What remains is to simplify the sum occurring in the last term in $x_n$ above. The presence of $\tilde{\gamma}_n$ and its dependence on an arbitrary sequence $f_n$ renders the search for a closed-form or explicit expression difficult or perhaps impossible. However, observing that $$ \frac{\text{e}^{\mathcal{L}_n + \mathcal{N}_n}}{\mathcal{M}_n} = \exp\left[ b_1 d_6 \mathscr{h} \mathscr{F}_n + d_6 f_n ( 1 - b_1 \mathscr{h} ) + d_7 y_0 \right] $$ and introducing $$ \tilde{\mathcal{P}}_n := \exp\left[ b_1 d_6 \mathscr{h} \mathscr{F}_n + d_6 f_n ( 1 - b_1 \mathscr{h} ) + d_7 y_0 - n d_3 \right] \tilde{\gamma}_n $$ $\forall n \geq 0$, we obtain $$ x_n = -d_4 + \mathcal{M}_{n-1} \text{e}^{n d_3} x_0 + d_4 \mathcal{M}_{n-1} \text{e}^{n d_3} - b_1 d_5 \mathcal{M}_{n-1} \text{e}^{n d_3} \sum\limits_{i=0}^{n-1} \tilde{\mathcal{P}}_i. $$ Finally, defining $$ \mathcal{P}_n := \sum\limits_{i=0}^{n-1} \tilde{\mathcal{P}}_i $$ and noting that the so-defined $\mathcal{P}_n$ obeys the recursive relation $$ \mathcal{P}_0 = \tilde{\mathcal{P}}_0, \mathcal{P}_{n+1} = \mathcal{P}_n + \tilde{\mathcal{P}}_{n+1} , n \geq 0 , $$ we arrive at (25).

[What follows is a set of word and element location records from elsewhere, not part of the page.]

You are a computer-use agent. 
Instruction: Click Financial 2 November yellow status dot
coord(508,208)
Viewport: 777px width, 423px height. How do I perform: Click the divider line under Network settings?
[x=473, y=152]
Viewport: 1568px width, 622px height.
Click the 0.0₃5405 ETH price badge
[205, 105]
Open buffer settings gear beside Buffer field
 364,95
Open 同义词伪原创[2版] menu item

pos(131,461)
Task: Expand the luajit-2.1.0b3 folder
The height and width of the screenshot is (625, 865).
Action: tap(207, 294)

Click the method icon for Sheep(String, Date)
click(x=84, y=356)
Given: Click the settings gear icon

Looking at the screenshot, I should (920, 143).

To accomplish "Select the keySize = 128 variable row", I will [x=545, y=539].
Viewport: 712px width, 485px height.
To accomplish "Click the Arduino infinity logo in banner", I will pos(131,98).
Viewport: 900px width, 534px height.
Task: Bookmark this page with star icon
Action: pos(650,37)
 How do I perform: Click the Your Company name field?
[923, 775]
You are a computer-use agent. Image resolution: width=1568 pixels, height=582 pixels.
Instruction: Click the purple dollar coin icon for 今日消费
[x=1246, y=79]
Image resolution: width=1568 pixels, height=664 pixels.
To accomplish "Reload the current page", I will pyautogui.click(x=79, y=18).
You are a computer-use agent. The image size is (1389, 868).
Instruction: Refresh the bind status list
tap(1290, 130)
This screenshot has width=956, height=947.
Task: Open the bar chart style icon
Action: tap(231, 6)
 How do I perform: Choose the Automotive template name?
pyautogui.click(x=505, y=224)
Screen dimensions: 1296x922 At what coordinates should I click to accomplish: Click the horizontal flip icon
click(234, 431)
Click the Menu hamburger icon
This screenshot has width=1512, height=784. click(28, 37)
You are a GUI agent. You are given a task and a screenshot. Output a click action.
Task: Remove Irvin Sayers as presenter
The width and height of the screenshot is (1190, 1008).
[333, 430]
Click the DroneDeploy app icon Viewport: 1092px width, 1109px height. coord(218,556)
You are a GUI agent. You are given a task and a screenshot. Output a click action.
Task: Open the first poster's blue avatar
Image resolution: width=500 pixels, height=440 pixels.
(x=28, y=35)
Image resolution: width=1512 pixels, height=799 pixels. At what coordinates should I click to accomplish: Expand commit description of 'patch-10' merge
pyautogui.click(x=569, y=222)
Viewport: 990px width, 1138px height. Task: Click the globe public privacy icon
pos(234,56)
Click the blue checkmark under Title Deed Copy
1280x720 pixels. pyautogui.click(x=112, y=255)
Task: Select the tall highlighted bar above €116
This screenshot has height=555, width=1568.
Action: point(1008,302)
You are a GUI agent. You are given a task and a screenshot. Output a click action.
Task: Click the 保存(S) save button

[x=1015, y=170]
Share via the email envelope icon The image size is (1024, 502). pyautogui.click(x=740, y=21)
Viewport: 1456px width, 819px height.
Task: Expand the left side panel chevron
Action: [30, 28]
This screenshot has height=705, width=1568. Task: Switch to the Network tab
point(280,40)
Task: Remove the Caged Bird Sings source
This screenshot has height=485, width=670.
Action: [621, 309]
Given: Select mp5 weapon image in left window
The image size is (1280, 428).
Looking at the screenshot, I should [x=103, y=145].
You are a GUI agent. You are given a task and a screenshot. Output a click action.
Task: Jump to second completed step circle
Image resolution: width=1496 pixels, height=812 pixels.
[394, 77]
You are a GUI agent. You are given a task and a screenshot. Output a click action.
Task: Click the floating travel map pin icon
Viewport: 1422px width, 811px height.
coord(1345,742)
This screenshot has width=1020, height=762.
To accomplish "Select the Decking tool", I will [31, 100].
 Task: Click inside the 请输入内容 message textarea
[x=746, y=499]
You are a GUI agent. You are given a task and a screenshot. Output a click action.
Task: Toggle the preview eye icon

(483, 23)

Dependency of the results on $\mathcal{H}$

A representative example of the dependency of the algebraic solution on $\mathcal{H}$ is presented in Fig. 4, using a sinusoidal input as illustration. The parameters used in this example are identical to the system presented here (see Fig. 2b). For the purpose of simplicity, we restrict here to a consideration of $\mathcal{H}$ only for $\tilde{\gamma}[a,b,c]$, see (15). All other analytic functions, such as the exponential, are subject to the forced and exorbitant high precision goal of $10^{-100}$, applied throughout the study (in the article and the supplementary information presented here).

As can be seen, for $\mathcal{H}$ below 5, a significant error enters the algebraic solution for $x(t)$. However, this is to be expected, as $\tilde{\gamma}[a,b,c]$ in these cases is approximated by the lowest orders in its power expansion. Specifically, we have $$ \tilde{\gamma}[a,b,c] = -\frac{a}{c} \left(e^{-c}-1\right) b^{-c/a} $$ for $\mathcal{H} = 0$, $$ \tilde{\gamma}[a,b,c] = a b^{-c/a} \left(-\frac{b \left(e^{a-c}-1\right)}{a-c}-\frac{e^{-c}-1}{c}\right) $$ for $\mathcal{H} = 1$, and $$ \tilde{\gamma}[a,b,c] = a b^{-c/a} \left(\frac{b^2 \left(e^{2 a-c}-1\right)}{2 (2 a-c)}-\frac{b \left(e^{a-c}-1\right)}{a-c}-\frac{e^{-c}-1}{c}\right) $$ for $\mathcal{H} = 2$. Given the conceptual meaning of $\mathcal{H}$ as the upper limit of the power considered in the power expansion of analytic functions, it is then clear that such a heavily approximated solution must deviate from a solution which is obtained with the numerical precision goal of $10^{-100}$ used in the study.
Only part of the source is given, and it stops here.